The Lord had commanded his people to drive out all the heathen in the land to prevent the Israelites from falling into the worship of their idols. But the heathen were permitted to remain in the land. Soon the people fell into worshipping their idols. This aroused the Lord’s anger. He used their enemies to punish them and ceased driving those enemies out of the land for them. When the people repented and cried out to him, the Lord raised up a judge, a deliverer, to free them from their enemies. Time and again the Israelites turned from the Lord, and time and again when they called out to him the Lord delivered them. In all the Lord raised up fifteen judges: Othniel, Ehud, Shamgar, Deborah, Gideon, Abimelech, Tola, Jair, Jephthah, Ibzan, Elon, Abdon, Samson, Eli, and Samuel, who was the greatest of the judges.
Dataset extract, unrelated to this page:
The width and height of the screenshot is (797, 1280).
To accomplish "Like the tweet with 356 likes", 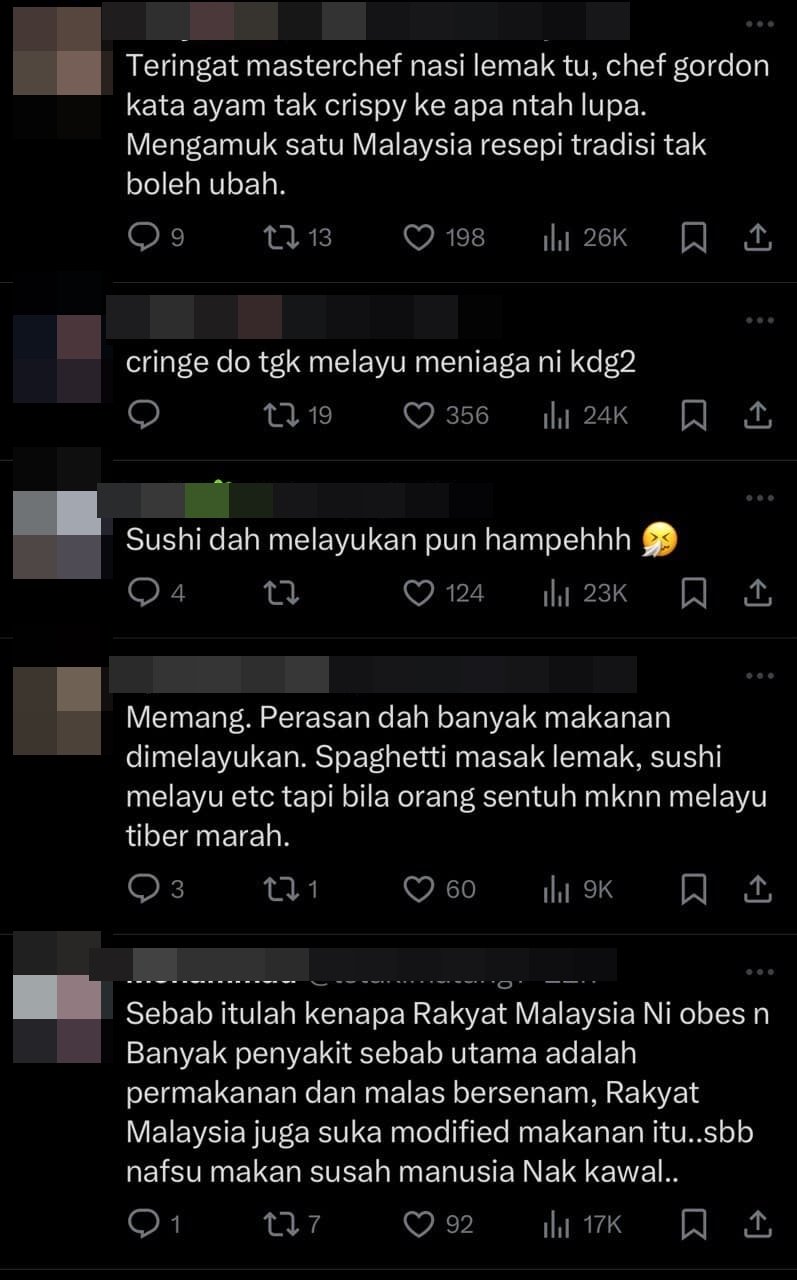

When Samuel had grown old, the Israelites demanded to have a king of their own like the other nations had. Their demand rejected the Lord, who was their true king. But the Lord permitted them to have their wish and gave them Saul. After becoming king, however, Saul disobeyed the Lord’s commands. The Lord rejected him in favor of David, a shepherd and son of Jesse. David was secretly anointed king by Samuel according to the Lord’s directions. Saul continued serving as king for some period of time. The Spirit of the Lord departed from Saul, and an evil spirit tormented him. Because David was an excellent harp player, he was called to soothe Saul with his music.
The Philistines invaded Israel and made fun of the army of Israel with their giant warrior Goliath. David turned the course of the war by killing Goliath. Afterwards, the people honored David more than they honored Saul, their king. Proud and jealous, Saul was angered. He spent much of his remaining years as king pursuing David to kill him. After reigning for forty years, Saul, and his sons, and the army of Israel were defeated by the Philistines. Saul fell on his sword, so he could not be captured.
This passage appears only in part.